Calculate similarity (normalized to 0-1 range) between all image pairs.

In [None]:
%time sims = np.array([(hashes_all[i] == hashes_all).sum(dim=1).cpu().numpy()/256 for i in range(hashes_all.shape[0])])

Define a function that allow us to display and retrieve the pairs with in a given threshold range of similarity.

In [None]:
def show_pairs(lower_sim=0.0, upper_sim=1.0, max_shown=100):
    indices1 = np.where((sims > lower_sim) & (sims <= upper_sim))
    indices2 = np.where(indices1[0] != indices1[1])
    dups = {tuple(sorted([petids[index1], petids[index2]])): sims[index1, index2] 
                for index1, index2 in zip(indices1[0][indices2], indices1[1][indices2])}
    print('Found %d pairs' % len(dups))
    
    cnt = 1
    for (id1, id2), sim in dups.items():
        path1 = f'../input/petfinder-pawpularity-score/train/{id1}.jpg'
        path2 = f'../input/petfinder-pawpularity-score/train/{id2}.jpg'
        pawp1 = train[train['Id'] == id1]['Pawpularity'].iloc[-1]
        pawp2 = train[train['Id'] == id2]['Pawpularity'].iloc[-1]

        image1 = cv2.imread(path1)
        image2 = cv2.imread(path2)
        image1 = cv2.cvtColor(image1, cv2.COLOR_BGR2RGB)
        image2 = cv2.cvtColor(image2, cv2.COLOR_BGR2RGB)

        fig, axes = plt.subplots(nrows=1, ncols=2)
        fig.set_size_inches(12, 6)
        axes[0].title.set_text(f'Pawpularity: {pawp1} \n ID: {id1}')
        axes[0].imshow(image1)
        axes[1].title.set_text(f'Pawpularity: {pawp2} \n ID: {id2}')
        axes[1].imshow(image2)
        fig.suptitle(f'Simularity: {sim}')
        plt.show()
        
        if cnt >= max_shown:
            break
        
        cnt += 1
    
    return dups

<a id="2"></a>
# Share the findings

First, let's look at the distribution of similarity using a box plot. 

Note that the similarity is expressed in matrix form, and that we are only interested in the non-diagonal component, since the diagonal component is always 1, which is the similarity to itself.

In [None]:
def offdiagonal(X, axis1, axis2):
    X = np.moveaxis(X, (axis1, axis2), (-2, -1))
    *s, n, _ = X.shape
    X = X.reshape(*s, n*n)[..., :-1].reshape(*s, n-1, n+1)[..., 1:].reshape(*s, n, n-1)
    return np.moveaxis(X, (-2, -1), (axis1, axis2))


plt.figure(figsize=(12, 4))
plt.title('Distribution of similarity')
plt.boxplot(offdiagonal(sims, 0, 1).flatten(), vert=False);

In this box plot, we can see isolated clusters around 1, which we assume to be duplicate images.

Now, let's look at the images for each threshold range of similarity.

## Similarity 0.9 - 1

* 27 pairs in this range
* Most pairs are idendical, at least in appearance

In [None]:
dups_90_00 = show_pairs(0.9, 1.0, max_shown=5)

In this range, almost all images appear to be duplicates.

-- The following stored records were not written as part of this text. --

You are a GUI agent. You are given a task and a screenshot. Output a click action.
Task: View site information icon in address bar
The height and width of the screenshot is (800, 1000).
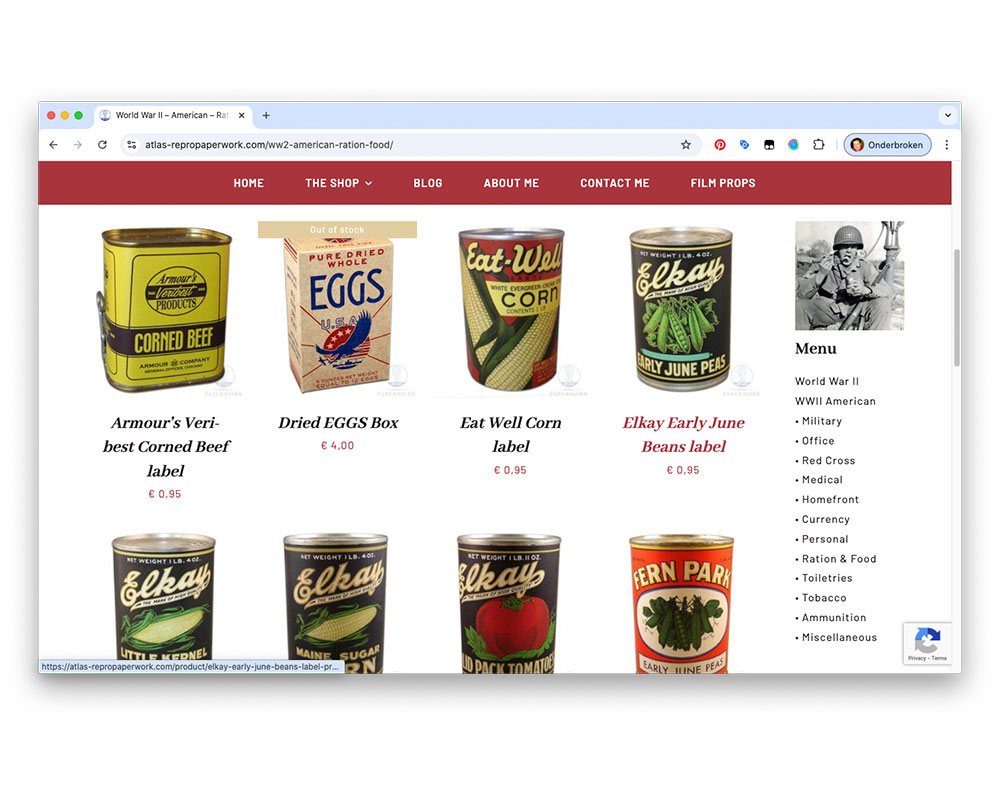point(131,145)

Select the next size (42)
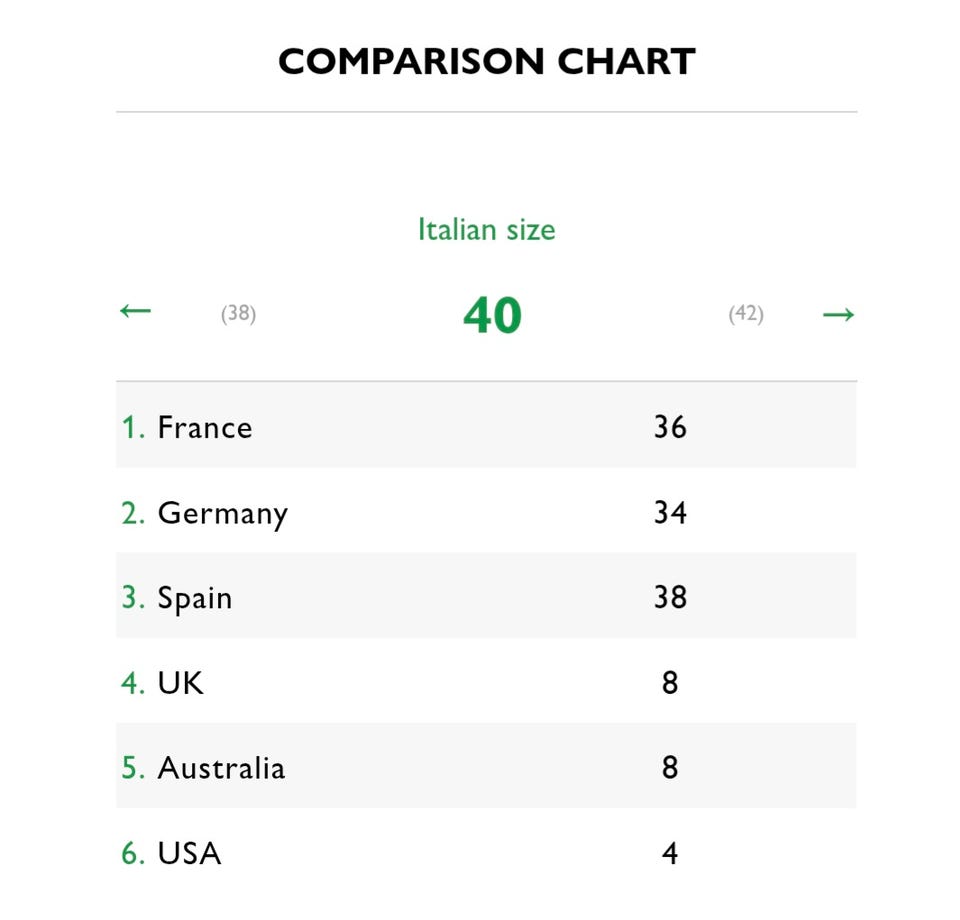pyautogui.click(x=746, y=314)
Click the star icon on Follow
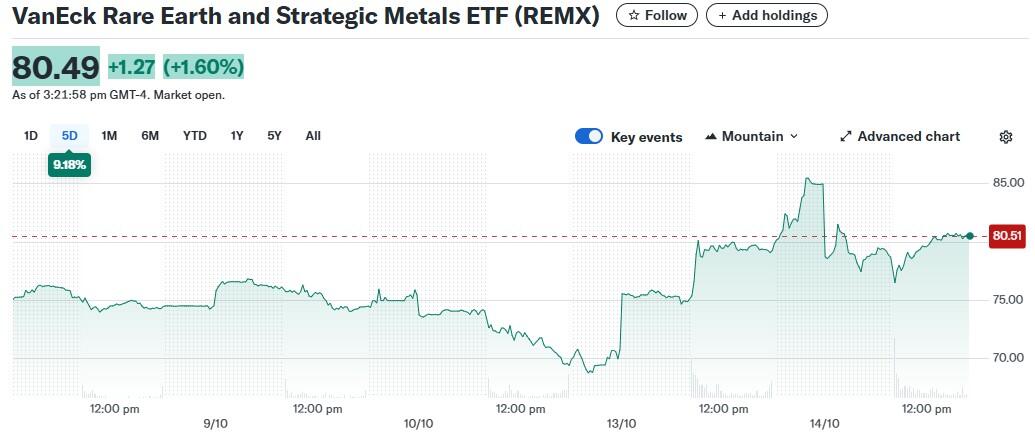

However, for those that do not have a similarity of 1, there must have been a very slight modification to the image. The most obvious pair is the one below, where you can observe that the right image has a slightly higher contrast.

![](https://i.postimg.cc/KYnpctkn/pair1.png)

## Similarity 0.85 - 0.9
- 5 pairs in this range
- Interesting patterns can be seen.

In [None]:
dups_85_90 = show_pairs(0.85, 0.9, max_shown=5)

### Interesting patterns
- The same pet photographed at a slight different time  

![](https://i.postimg.cc/wvgf13Ln/pairs2.png)  
![](https://i.postimg.cc/7Lf7m4Db/pairs3.png)


- Cropped

![](https://i.postimg.cc/Pxy6YhMJ/pairs4.png)  
![](https://i.postimg.cc/zBYBKYGs/pairs5.png)

## Similarity 0.8-0.85
- 174 pairs in this range
- Most of the pairs are completely different, but some interesting patterns can be seen.

In [None]:
dups_80_85 = show_pairs(0.80, 0.85, max_shown=5)

### Interesting patterns
- Different pets with the same background and the same frame  
![](https://i.postimg.cc/Zn0LNNRs/download.png)

- Similar pets with similar background and the same frame  
![](https://i.postimg.cc/wxPXP73H/download-1.png)

- Cropped  
![](https://i.postimg.cc/br2t89dP/download-2.png)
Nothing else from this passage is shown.